§ Exercise instructions
Would you transcribe exactly the lines below, starting at the one that contains "1568x769 pixels. At" and ending with the last line, both included? Leave out all other lines.

::: Data excerpts

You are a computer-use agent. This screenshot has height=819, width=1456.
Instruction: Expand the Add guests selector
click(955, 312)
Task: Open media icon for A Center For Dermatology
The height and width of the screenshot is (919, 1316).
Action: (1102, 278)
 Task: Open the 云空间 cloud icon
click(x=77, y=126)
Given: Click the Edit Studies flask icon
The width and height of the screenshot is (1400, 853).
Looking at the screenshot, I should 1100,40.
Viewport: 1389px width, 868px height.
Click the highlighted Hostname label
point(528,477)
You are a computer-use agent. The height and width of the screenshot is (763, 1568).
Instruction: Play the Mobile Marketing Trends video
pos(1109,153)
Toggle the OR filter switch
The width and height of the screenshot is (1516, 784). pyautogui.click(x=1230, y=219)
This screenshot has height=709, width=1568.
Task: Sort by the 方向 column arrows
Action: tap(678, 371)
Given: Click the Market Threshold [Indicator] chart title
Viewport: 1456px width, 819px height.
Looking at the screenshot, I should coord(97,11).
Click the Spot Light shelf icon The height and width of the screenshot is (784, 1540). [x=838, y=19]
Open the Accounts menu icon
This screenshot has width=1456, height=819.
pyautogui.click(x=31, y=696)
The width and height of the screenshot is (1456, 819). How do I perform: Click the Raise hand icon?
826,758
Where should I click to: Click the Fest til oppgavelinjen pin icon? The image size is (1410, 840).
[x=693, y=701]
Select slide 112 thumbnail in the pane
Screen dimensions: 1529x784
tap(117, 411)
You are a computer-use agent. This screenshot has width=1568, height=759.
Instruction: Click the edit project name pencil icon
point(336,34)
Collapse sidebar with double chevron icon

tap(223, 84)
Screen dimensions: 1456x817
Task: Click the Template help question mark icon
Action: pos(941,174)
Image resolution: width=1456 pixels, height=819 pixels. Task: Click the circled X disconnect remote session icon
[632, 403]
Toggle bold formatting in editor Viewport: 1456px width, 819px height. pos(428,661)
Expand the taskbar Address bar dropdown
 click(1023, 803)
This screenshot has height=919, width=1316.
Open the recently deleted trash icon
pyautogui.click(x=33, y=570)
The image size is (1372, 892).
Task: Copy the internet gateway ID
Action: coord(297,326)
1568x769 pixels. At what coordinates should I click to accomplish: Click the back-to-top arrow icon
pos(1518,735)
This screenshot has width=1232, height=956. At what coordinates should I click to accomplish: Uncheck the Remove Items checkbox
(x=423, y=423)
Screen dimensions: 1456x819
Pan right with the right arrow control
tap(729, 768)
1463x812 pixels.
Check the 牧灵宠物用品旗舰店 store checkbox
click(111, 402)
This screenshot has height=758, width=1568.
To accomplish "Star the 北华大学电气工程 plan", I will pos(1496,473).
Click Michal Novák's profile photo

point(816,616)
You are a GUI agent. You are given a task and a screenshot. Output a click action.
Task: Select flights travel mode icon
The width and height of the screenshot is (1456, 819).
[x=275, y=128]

::::::

§ Solution
1568x769 pixels. At what coordinates should I click to accomplish: Click the back-to-top arrow icon
pos(1518,735)
This screenshot has width=1232, height=956. At what coordinates should I click to accomplish: Uncheck the Remove Items checkbox
(x=423, y=423)
Screen dimensions: 1456x819
Pan right with the right arrow control
tap(729, 768)
1463x812 pixels.
Check the 牧灵宠物用品旗舰店 store checkbox
click(111, 402)
This screenshot has height=758, width=1568.
To accomplish "Star the 北华大学电气工程 plan", I will pos(1496,473).
Click Michal Novák's profile photo

point(816,616)
You are a GUI agent. You are given a task and a screenshot. Output a click action.
Task: Select flights travel mode icon
The width and height of the screenshot is (1456, 819).
[x=275, y=128]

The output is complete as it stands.